Google shares hit an all-time high of $821.50 on Monday and have climbed 15 percent year-to-date. The tech giant is now firmly in third position among U.S. companies in terms of market value, with just Apple and Exxon Mobil ahead.

"Imagine what life would be without Google," Michael Thompson, managing director of global market intelligence at S&P Capital IQ told CNBC Tuesday.

"Google continues to figure out how to change, it's like the Microsoft of this decade, they've changed behavior, but not just in the business sense but across everybody."

In contrast, Apple's stock hit a 52-week low on Monday, closing at $420 a share. The stock has plummeted 40 percent since its all-time high in September last year, and has lost roughly $262 billion in market capitalization. That is almost as much as last year's reading of gross domestic product (GDP) for Greece, which was $299 billion, according to the World Bank.

(Read More: Apple Smartwatch Out of 'Experimentation Phase': Report)

Mark Newton, chief technical analyst at Greywolf EP took to social media site Twitter on Friday warning that the stock is likely to still be at risk. He gave it a $411 price target.

"The bulls are in Google's camp and the bears are in Apple's camp at the moment," Neil Mawston, the executive director of Strategy Analytics told CNBC.com.

"After a strong run in recent years, Apple might be subject to some profit taking. Apple's share price may stay a little soft this year until it becomes clearer what their next blockbuster product is."

Apple may have changed the way commerce is handled for the web, according to Thompson, but he said it was hard to predict innovation and innovation was the key to how its stock had grown to such an enormous price.

"It's hard to imagine that they could come up with more of the game changers that they have," he said.

(Read More: Two Things Apple Must Do to Catch Up With Samsung: Analyst)

As a regular visitor to the Apple store he said he now sees more radical changes to products rather than the incremental updates that he saw previously. It will be hard for Apple to grow the way they did as they are currently so well capitalized, he said.

"Apple is a 'hits' business not unlike game publishers or car companies. A great product can make the company. No new products hurt value disproportionately," Victor Basta, managing director of Magister Advisors, a boutique M&A advisor in the technology field, told CNBC.com.

"Google has a structurally sound and continually growing ad revenue franchise. Not being in the 'hits' business is giving them the valuation edge right now."

As well as advertising, the mobile sector may be a key area in which Apple is found wanting. In 2012, Google's Android operating system had 68.8 percent of the market share for the world's top five smartphones, according to IDC Research, compared to Apple's 18.8 percent with its iOS software.

"We're seeing Apple losing share to Samsung in the very high end of the smartphone market," Mark Newman, a consumer electronics analyst at Sanford C. Bernstein told CNBC.com.

"Where Samsung wins, Google also wins as these phones are running Google's Android."

Meanwhile, legendary investor Warren Buffett backed Apple when speaking to CNBC's "Squawk Box" on Monday, telling the company to ignore activist investor David Einhorn who has been calling for Apple to issue dividend-paying preferred shares to return some of its $137 billion in cash back to shareholders.

"The best thing you can do with a business is run it well. And if you run it well, the stock behaves fine over time," Buffett said, adding that it's possible that Apple may have too much cash.

(Read More: Buffett's Advice to Apple's Tim Cook: Ignore Einhorn)

"I would run the business in such a manner as to create the most value over the next five to 10 years. You can't run a business to push the stock price up on a daily basis."

-------

• _ACTIVITY A_: Can you edit the rows in the stretch from the line containing "Identify the location of response-bold: Stopped." through the line containing "(453, 258).", replacing "Stopped" with "Paused" and keeping everything else unchanged? Leave the pictures out of your answer.
The article and the rows were drawn from separate, unrelated sources.

• _LISTED RECORDS_:
-------

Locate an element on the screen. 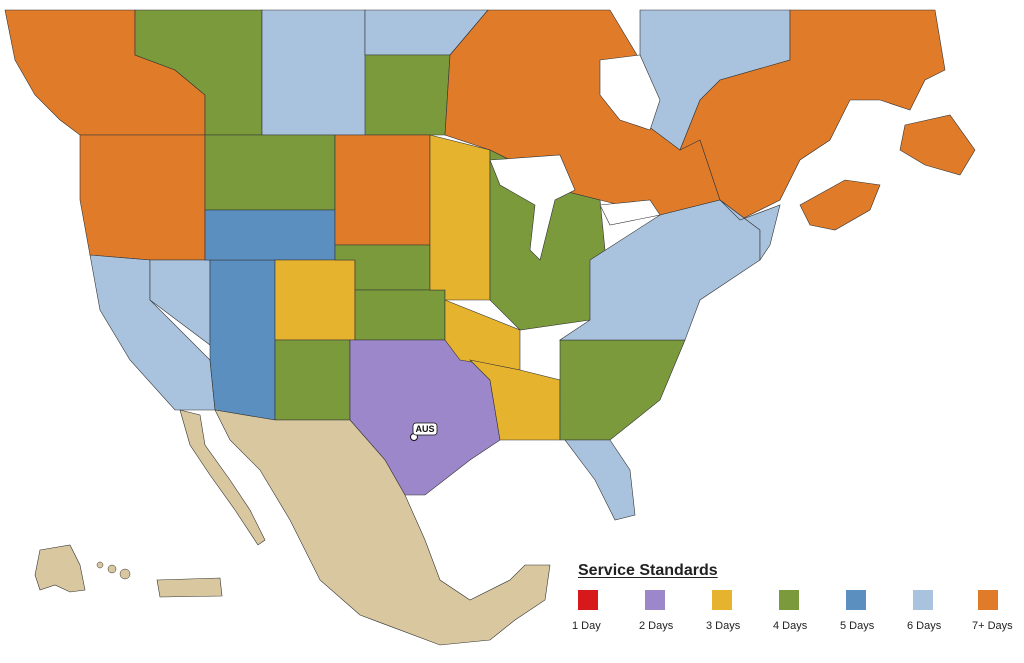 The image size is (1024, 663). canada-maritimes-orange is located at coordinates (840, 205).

-------

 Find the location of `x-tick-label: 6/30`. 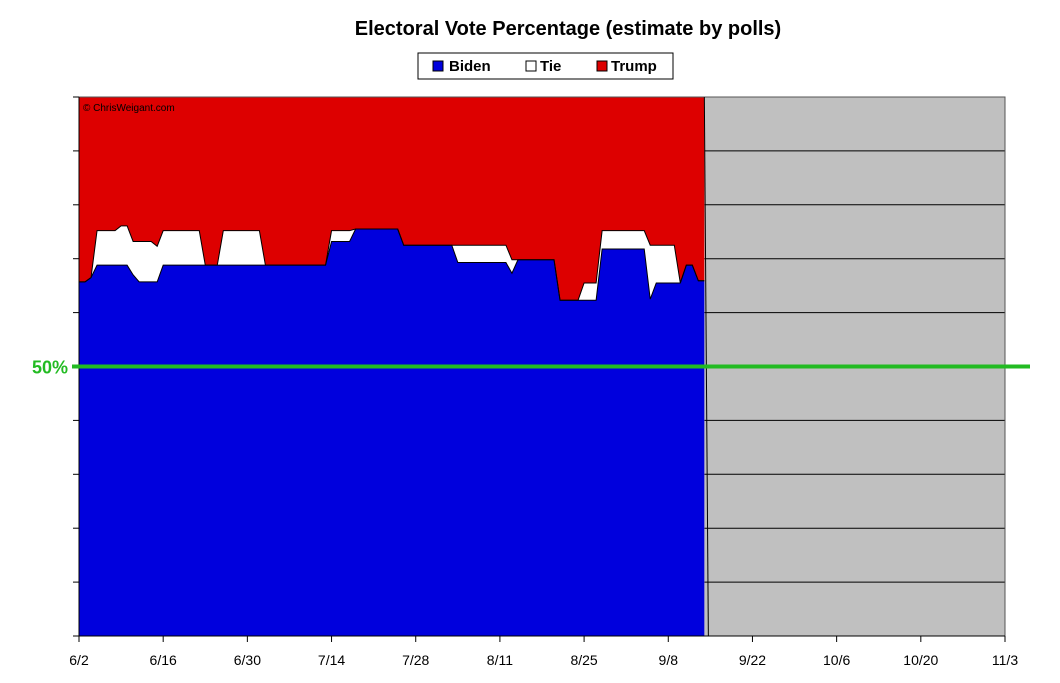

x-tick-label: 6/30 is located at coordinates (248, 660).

-------

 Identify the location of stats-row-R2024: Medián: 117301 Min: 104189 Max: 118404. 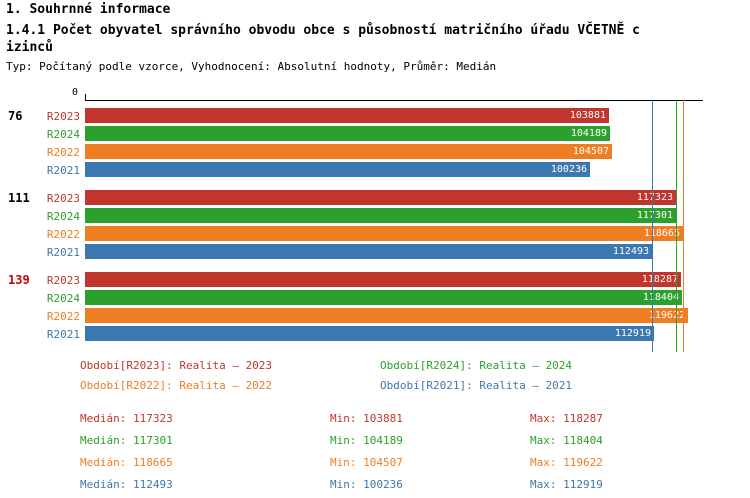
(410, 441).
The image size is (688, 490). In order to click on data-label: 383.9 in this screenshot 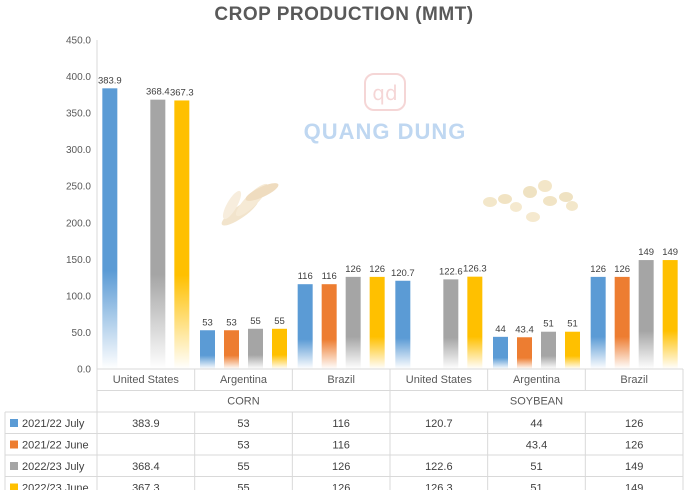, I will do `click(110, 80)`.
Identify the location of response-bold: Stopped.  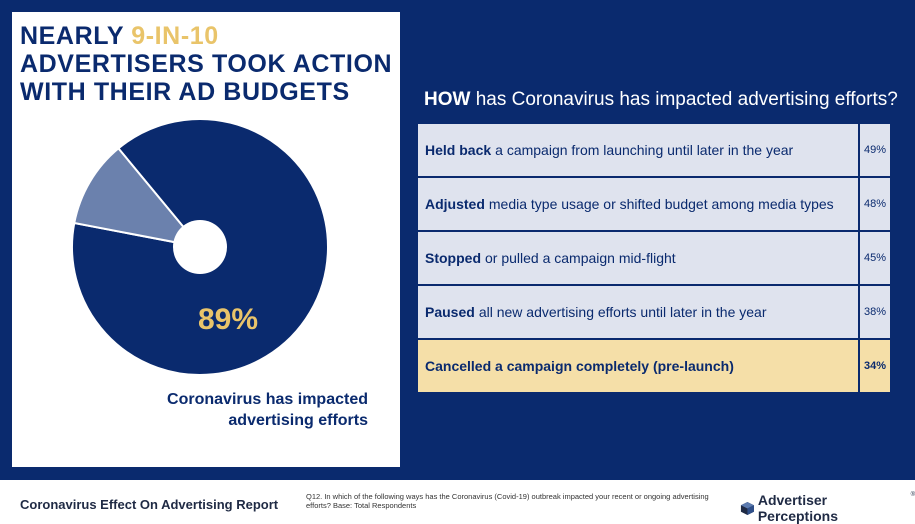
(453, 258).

-------

• _ACTIVITY B_: What dollar amounts appear in the article on Google and Apple shares?

• _ANSWER SPACE A_:
Identify the location of response-bold: Paused.  
(453, 258).

• _ANSWER SPACE B_:
- $821.50
- $420
- $262 billion
- $299 billion
- $411
- $137 billion